• **Requirement**
Would you copy every line of the listing below that includes the word "will"?

• **Task input**

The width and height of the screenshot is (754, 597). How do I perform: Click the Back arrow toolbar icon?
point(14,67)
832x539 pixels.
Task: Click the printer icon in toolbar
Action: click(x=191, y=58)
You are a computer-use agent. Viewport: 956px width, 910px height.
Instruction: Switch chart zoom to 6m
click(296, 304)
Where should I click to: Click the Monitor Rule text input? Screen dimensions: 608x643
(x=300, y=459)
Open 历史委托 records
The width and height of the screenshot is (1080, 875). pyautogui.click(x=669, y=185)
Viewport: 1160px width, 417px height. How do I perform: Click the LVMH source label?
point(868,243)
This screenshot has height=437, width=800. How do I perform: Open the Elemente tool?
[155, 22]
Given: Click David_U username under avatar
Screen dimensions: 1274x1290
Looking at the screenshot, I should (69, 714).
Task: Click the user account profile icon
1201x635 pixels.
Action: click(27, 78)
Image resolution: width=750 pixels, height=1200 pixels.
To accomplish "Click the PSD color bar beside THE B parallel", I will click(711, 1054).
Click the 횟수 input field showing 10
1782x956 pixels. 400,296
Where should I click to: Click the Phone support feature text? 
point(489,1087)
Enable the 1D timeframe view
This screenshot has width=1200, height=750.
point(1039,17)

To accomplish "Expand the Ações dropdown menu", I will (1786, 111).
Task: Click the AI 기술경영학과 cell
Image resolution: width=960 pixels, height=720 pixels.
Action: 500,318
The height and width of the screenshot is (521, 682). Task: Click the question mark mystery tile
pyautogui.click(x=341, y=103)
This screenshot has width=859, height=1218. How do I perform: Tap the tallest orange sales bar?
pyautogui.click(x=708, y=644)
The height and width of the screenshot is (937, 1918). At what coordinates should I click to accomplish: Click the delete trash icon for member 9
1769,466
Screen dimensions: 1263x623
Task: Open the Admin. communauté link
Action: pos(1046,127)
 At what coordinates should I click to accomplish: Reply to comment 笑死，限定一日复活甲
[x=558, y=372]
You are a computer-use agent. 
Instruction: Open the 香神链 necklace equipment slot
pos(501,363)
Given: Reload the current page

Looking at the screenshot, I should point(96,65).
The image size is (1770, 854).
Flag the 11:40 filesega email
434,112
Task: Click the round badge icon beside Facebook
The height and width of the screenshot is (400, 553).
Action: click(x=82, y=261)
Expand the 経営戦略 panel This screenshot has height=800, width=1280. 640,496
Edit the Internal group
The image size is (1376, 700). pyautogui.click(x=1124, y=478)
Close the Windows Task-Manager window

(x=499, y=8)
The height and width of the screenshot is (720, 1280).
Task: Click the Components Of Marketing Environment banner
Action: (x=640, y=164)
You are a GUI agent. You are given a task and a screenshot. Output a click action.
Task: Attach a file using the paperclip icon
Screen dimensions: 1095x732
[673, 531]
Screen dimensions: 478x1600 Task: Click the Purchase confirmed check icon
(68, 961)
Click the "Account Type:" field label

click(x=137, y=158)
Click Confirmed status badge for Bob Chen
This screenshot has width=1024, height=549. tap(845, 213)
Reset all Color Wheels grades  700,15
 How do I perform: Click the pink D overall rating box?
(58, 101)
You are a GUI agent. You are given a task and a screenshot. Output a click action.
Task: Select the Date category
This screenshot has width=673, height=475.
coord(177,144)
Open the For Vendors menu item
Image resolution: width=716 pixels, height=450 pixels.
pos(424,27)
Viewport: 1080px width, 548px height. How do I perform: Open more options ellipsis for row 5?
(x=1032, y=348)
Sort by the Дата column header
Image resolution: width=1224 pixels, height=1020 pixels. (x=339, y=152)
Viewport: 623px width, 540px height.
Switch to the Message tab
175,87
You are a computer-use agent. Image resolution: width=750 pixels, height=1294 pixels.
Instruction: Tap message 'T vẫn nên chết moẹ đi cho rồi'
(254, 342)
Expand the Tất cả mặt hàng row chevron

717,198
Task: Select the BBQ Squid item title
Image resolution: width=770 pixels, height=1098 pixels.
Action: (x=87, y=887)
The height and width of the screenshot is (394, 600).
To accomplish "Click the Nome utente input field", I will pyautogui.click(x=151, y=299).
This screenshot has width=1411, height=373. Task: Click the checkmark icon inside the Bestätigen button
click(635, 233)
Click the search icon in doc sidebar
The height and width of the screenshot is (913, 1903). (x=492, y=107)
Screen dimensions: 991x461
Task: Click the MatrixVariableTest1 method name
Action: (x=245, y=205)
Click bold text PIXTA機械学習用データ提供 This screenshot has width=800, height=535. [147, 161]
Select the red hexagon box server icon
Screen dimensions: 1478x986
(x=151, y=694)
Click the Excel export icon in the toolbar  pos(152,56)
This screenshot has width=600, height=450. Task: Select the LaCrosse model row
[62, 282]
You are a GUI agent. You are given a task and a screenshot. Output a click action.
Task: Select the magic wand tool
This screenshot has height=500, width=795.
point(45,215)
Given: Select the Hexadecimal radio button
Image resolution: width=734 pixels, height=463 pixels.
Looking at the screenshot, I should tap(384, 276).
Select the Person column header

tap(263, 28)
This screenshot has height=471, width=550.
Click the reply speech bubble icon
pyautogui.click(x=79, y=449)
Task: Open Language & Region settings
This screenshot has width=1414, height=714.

• **Result of this exercise**
To accomplish "Click the PSD color bar beside THE B parallel", I will click(711, 1054).
To accomplish "Expand the Ações dropdown menu", I will (1786, 111).
To accomplish "Click the Nome utente input field", I will pyautogui.click(x=151, y=299).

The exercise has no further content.